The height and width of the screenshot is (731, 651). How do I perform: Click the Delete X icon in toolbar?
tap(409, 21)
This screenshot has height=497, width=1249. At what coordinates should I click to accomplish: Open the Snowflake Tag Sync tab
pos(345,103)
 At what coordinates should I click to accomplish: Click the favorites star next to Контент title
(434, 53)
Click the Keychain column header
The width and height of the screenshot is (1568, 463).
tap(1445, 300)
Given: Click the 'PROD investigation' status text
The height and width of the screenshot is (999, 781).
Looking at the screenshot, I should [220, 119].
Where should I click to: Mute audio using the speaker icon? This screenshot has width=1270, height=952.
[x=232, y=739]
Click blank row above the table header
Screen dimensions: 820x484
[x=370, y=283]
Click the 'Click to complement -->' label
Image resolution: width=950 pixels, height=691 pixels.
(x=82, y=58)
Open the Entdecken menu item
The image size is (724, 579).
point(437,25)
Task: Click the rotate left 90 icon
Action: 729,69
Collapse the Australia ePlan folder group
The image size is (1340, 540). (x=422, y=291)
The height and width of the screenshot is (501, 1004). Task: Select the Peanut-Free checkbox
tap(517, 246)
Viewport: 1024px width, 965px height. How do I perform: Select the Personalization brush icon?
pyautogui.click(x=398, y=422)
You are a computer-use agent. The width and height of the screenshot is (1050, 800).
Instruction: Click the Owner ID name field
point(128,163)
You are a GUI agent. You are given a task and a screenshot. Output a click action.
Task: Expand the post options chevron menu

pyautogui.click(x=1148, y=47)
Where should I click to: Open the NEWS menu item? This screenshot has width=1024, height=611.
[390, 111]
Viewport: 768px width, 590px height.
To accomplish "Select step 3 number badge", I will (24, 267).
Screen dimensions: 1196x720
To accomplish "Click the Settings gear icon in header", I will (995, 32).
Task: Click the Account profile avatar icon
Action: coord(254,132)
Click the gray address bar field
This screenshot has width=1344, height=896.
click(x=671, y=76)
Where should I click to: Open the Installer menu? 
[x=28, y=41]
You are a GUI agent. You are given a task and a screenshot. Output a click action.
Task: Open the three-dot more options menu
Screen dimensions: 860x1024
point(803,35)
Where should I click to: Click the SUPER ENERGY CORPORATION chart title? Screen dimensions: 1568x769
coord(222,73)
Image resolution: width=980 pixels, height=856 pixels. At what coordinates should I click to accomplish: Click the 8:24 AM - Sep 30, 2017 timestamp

Action item - Reproduce exactly the first line of the listing and every line after it, through the one containing "Screen dimensions: 1196x720". Nothing else belongs in the output.

Solution -
The height and width of the screenshot is (731, 651). How do I perform: Click the Delete X icon in toolbar?
tap(409, 21)
This screenshot has height=497, width=1249. At what coordinates should I click to accomplish: Open the Snowflake Tag Sync tab
pos(345,103)
 At what coordinates should I click to accomplish: Click the favorites star next to Контент title
(434, 53)
Click the Keychain column header
The width and height of the screenshot is (1568, 463).
tap(1445, 300)
Given: Click the 'PROD investigation' status text
The height and width of the screenshot is (999, 781).
Looking at the screenshot, I should [220, 119].
Where should I click to: Mute audio using the speaker icon? This screenshot has width=1270, height=952.
[x=232, y=739]
Click blank row above the table header
Screen dimensions: 820x484
[x=370, y=283]
Click the 'Click to complement -->' label
Image resolution: width=950 pixels, height=691 pixels.
(x=82, y=58)
Open the Entdecken menu item
The image size is (724, 579).
point(437,25)
Task: Click the rotate left 90 icon
Action: 729,69
Collapse the Australia ePlan folder group
The image size is (1340, 540). (x=422, y=291)
The height and width of the screenshot is (501, 1004). Task: Select the Peanut-Free checkbox
tap(517, 246)
Viewport: 1024px width, 965px height. How do I perform: Select the Personalization brush icon?
pyautogui.click(x=398, y=422)
You are a computer-use agent. The width and height of the screenshot is (1050, 800).
Instruction: Click the Owner ID name field
point(128,163)
You are a GUI agent. You are given a task and a screenshot. Output a click action.
Task: Expand the post options chevron menu

pyautogui.click(x=1148, y=47)
Where should I click to: Open the NEWS menu item? This screenshot has width=1024, height=611.
[390, 111]
Viewport: 768px width, 590px height.
To accomplish "Select step 3 number badge", I will (24, 267).
Screen dimensions: 1196x720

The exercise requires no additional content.